=== ABOUT THIS TASK ===
Return the entire listing exactly, leaving nothing out.

(INFORMATION GIVEN Opens)

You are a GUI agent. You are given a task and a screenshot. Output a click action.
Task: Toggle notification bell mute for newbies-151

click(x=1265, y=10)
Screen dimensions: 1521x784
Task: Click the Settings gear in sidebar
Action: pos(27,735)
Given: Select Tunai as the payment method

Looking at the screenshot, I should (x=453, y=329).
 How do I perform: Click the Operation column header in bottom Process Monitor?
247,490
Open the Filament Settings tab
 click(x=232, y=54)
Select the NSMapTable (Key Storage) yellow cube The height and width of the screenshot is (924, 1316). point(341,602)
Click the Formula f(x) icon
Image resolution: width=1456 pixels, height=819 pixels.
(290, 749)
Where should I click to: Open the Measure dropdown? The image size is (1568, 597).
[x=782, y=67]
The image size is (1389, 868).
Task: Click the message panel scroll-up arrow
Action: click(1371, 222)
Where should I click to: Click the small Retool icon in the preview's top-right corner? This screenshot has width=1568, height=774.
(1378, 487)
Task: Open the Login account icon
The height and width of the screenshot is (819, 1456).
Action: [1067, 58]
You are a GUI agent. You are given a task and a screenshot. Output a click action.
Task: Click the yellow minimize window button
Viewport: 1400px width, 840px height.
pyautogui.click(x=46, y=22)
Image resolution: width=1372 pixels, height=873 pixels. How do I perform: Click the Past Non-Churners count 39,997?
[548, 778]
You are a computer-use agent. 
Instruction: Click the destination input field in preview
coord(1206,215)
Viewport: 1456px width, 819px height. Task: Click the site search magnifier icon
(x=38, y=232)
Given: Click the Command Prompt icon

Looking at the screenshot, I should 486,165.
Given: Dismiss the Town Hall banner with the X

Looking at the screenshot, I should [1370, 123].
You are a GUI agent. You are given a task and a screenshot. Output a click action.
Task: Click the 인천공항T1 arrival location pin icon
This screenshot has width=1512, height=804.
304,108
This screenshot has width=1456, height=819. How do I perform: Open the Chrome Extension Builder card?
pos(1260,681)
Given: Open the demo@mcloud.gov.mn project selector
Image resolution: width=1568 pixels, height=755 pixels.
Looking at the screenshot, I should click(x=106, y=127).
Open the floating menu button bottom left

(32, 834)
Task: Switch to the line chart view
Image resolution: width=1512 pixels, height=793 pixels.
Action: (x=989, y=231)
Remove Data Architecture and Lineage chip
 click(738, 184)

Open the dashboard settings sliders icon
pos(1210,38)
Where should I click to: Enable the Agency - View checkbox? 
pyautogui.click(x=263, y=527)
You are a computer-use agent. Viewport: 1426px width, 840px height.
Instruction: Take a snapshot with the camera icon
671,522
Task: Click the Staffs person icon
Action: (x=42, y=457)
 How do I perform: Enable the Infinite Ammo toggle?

(INFORMATION GIVEN Closes)

=== EXPECTED ANSWER ===
You are a GUI agent. You are given a task and a screenshot. Output a click action.
Task: Toggle notification bell mute for newbies-151

click(x=1265, y=10)
Screen dimensions: 1521x784
Task: Click the Settings gear in sidebar
Action: pos(27,735)
Given: Select Tunai as the payment method

Looking at the screenshot, I should (x=453, y=329).
 How do I perform: Click the Operation column header in bottom Process Monitor?
247,490
Open the Filament Settings tab
 click(x=232, y=54)
Select the NSMapTable (Key Storage) yellow cube The height and width of the screenshot is (924, 1316). point(341,602)
Click the Formula f(x) icon
Image resolution: width=1456 pixels, height=819 pixels.
(290, 749)
Where should I click to: Open the Measure dropdown? The image size is (1568, 597).
[x=782, y=67]
The image size is (1389, 868).
Task: Click the message panel scroll-up arrow
Action: click(1371, 222)
Where should I click to: Click the small Retool icon in the preview's top-right corner? This screenshot has width=1568, height=774.
(1378, 487)
Task: Open the Login account icon
The height and width of the screenshot is (819, 1456).
Action: [1067, 58]
You are a GUI agent. You are given a task and a screenshot. Output a click action.
Task: Click the yellow minimize window button
Viewport: 1400px width, 840px height.
pyautogui.click(x=46, y=22)
Image resolution: width=1372 pixels, height=873 pixels. How do I perform: Click the Past Non-Churners count 39,997?
[548, 778]
You are a computer-use agent. 
Instruction: Click the destination input field in preview
coord(1206,215)
Viewport: 1456px width, 819px height. Task: Click the site search magnifier icon
(x=38, y=232)
Given: Click the Command Prompt icon

Looking at the screenshot, I should 486,165.
Given: Dismiss the Town Hall banner with the X

Looking at the screenshot, I should [1370, 123].
You are a GUI agent. You are given a task and a screenshot. Output a click action.
Task: Click the 인천공항T1 arrival location pin icon
This screenshot has width=1512, height=804.
304,108
This screenshot has width=1456, height=819. How do I perform: Open the Chrome Extension Builder card?
pos(1260,681)
Given: Open the demo@mcloud.gov.mn project selector
Image resolution: width=1568 pixels, height=755 pixels.
Looking at the screenshot, I should click(x=106, y=127).
Open the floating menu button bottom left

(32, 834)
Task: Switch to the line chart view
Image resolution: width=1512 pixels, height=793 pixels.
Action: (x=989, y=231)
Remove Data Architecture and Lineage chip
 click(738, 184)

Open the dashboard settings sliders icon
pos(1210,38)
Where should I click to: Enable the Agency - View checkbox? 
pyautogui.click(x=263, y=527)
You are a computer-use agent. Viewport: 1426px width, 840px height.
Instruction: Take a snapshot with the camera icon
671,522
Task: Click the Staffs person icon
Action: (x=42, y=457)
 How do I perform: Enable the Infinite Ammo toggle?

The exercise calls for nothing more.